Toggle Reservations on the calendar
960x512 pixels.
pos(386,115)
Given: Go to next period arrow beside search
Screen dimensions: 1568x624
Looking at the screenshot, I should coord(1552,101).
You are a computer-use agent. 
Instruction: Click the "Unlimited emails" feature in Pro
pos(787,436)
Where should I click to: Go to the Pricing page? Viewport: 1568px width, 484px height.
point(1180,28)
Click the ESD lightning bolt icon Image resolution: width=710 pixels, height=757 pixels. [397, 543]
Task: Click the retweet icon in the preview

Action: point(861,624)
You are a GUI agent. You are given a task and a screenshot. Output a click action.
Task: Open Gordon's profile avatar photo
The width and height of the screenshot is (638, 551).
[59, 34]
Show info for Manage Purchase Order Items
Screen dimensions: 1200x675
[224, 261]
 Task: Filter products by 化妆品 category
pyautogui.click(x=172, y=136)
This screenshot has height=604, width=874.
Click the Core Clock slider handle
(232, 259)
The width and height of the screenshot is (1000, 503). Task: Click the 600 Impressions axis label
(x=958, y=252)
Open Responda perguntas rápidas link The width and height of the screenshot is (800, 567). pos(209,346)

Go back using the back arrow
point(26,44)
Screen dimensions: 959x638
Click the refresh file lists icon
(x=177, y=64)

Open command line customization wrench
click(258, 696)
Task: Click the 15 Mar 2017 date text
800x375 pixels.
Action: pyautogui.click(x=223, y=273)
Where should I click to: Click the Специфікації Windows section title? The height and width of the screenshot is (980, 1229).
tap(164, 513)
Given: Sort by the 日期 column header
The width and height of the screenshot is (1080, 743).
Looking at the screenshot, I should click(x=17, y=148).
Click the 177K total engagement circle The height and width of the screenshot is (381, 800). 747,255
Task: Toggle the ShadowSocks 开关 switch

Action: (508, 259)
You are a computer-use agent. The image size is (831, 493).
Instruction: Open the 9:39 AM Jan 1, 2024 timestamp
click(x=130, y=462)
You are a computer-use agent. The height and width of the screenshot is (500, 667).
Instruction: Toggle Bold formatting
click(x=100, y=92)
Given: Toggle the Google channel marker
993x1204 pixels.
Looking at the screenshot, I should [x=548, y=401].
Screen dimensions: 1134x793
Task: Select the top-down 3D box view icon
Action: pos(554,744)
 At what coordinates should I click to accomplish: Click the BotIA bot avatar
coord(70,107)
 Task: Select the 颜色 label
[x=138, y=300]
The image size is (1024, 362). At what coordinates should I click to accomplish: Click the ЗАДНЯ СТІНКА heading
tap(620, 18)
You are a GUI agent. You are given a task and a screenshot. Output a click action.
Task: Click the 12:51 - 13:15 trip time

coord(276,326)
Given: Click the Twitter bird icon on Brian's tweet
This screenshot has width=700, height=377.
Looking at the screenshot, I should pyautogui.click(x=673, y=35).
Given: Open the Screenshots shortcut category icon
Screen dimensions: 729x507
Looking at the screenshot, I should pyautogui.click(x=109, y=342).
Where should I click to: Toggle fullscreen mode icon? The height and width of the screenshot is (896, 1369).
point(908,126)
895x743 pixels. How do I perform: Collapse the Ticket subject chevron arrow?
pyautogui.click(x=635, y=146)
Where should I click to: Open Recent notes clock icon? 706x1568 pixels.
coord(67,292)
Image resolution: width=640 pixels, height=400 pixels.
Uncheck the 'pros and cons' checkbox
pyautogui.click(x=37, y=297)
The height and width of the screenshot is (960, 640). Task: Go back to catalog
________
Problem details:
From the records above, print exactly the lines that run from the line with "Instruction: Open the" to the line with "Given: Click the", inclusive.

Answer section:
Instruction: Open the 9:39 AM Jan 1, 2024 timestamp
click(x=130, y=462)
You are a computer-use agent. The height and width of the screenshot is (500, 667).
Instruction: Toggle Bold formatting
click(x=100, y=92)
Given: Toggle the Google channel marker
993x1204 pixels.
Looking at the screenshot, I should [x=548, y=401].
Screen dimensions: 1134x793
Task: Select the top-down 3D box view icon
Action: pos(554,744)
 At what coordinates should I click to accomplish: Click the BotIA bot avatar
coord(70,107)
 Task: Select the 颜色 label
[x=138, y=300]
The image size is (1024, 362). At what coordinates should I click to accomplish: Click the ЗАДНЯ СТІНКА heading
tap(620, 18)
You are a GUI agent. You are given a task and a screenshot. Output a click action.
Task: Click the 12:51 - 13:15 trip time

coord(276,326)
Given: Click the Twitter bird icon on Brian's tweet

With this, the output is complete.